**** Supplied data ****

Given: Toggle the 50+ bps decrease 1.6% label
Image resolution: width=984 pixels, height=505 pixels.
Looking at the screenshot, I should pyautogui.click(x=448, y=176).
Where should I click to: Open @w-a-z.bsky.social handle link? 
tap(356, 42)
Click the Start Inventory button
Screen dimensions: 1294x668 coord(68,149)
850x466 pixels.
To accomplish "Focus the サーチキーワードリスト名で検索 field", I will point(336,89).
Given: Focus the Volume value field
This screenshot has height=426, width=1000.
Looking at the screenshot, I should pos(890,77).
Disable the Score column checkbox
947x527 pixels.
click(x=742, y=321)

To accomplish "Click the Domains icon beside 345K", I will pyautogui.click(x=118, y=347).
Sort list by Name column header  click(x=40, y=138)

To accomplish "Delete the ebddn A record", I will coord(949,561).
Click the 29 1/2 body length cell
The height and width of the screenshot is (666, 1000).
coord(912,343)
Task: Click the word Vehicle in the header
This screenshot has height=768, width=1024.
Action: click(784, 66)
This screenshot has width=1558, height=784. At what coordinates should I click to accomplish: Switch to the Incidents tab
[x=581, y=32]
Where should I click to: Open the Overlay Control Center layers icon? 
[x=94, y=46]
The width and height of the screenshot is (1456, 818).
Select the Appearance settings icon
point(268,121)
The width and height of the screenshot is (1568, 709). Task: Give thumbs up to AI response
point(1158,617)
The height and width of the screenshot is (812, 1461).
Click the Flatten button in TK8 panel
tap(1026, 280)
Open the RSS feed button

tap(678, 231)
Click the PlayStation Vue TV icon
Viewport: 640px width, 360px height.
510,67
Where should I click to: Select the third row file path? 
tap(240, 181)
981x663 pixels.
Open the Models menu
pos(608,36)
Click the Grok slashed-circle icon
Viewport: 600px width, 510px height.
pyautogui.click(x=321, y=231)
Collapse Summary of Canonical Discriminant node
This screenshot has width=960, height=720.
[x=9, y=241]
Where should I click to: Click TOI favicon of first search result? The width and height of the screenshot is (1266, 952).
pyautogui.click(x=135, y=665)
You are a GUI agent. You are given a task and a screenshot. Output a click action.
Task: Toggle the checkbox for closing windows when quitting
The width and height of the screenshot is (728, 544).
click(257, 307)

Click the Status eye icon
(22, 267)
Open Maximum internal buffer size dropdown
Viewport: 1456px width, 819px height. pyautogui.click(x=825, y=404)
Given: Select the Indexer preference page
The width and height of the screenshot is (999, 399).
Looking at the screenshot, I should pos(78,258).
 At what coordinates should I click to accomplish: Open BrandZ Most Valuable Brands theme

****

» Instructions to follow: Reproduce the material above, swapping each occurrence of "Toggle" for "Flip" and leaving every other character unchanged.

» Reply:
Given: Flip the 50+ bps decrease 1.6% label
Image resolution: width=984 pixels, height=505 pixels.
Looking at the screenshot, I should pyautogui.click(x=448, y=176).
Where should I click to: Open @w-a-z.bsky.social handle link? 
tap(356, 42)
Click the Start Inventory button
Screen dimensions: 1294x668 coord(68,149)
850x466 pixels.
To accomplish "Focus the サーチキーワードリスト名で検索 field", I will point(336,89).
Given: Focus the Volume value field
This screenshot has height=426, width=1000.
Looking at the screenshot, I should pos(890,77).
Disable the Score column checkbox
947x527 pixels.
click(x=742, y=321)

To accomplish "Click the Domains icon beside 345K", I will pyautogui.click(x=118, y=347).
Sort list by Name column header  click(x=40, y=138)

To accomplish "Delete the ebddn A record", I will coord(949,561).
Click the 29 1/2 body length cell
The height and width of the screenshot is (666, 1000).
coord(912,343)
Task: Click the word Vehicle in the header
This screenshot has height=768, width=1024.
Action: click(784, 66)
This screenshot has width=1558, height=784. At what coordinates should I click to accomplish: Switch to the Incidents tab
[x=581, y=32]
Where should I click to: Open the Overlay Control Center layers icon? 
[x=94, y=46]
The width and height of the screenshot is (1456, 818).
Select the Appearance settings icon
point(268,121)
The width and height of the screenshot is (1568, 709). Task: Give thumbs up to AI response
point(1158,617)
The height and width of the screenshot is (812, 1461).
Click the Flatten button in TK8 panel
tap(1026, 280)
Open the RSS feed button

tap(678, 231)
Click the PlayStation Vue TV icon
Viewport: 640px width, 360px height.
510,67
Where should I click to: Select the third row file path? 
tap(240, 181)
981x663 pixels.
Open the Models menu
pos(608,36)
Click the Grok slashed-circle icon
Viewport: 600px width, 510px height.
pyautogui.click(x=321, y=231)
Collapse Summary of Canonical Discriminant node
This screenshot has width=960, height=720.
[x=9, y=241]
Where should I click to: Click TOI favicon of first search result? The width and height of the screenshot is (1266, 952).
pyautogui.click(x=135, y=665)
You are a GUI agent. You are given a task and a screenshot. Output a click action.
Task: Flip the checkbox for closing windows when quitting
The width and height of the screenshot is (728, 544).
click(257, 307)

Click the Status eye icon
(22, 267)
Open Maximum internal buffer size dropdown
Viewport: 1456px width, 819px height. pyautogui.click(x=825, y=404)
Given: Select the Indexer preference page
The width and height of the screenshot is (999, 399).
Looking at the screenshot, I should pos(78,258).
 At what coordinates should I click to accomplish: Open BrandZ Most Valuable Brands theme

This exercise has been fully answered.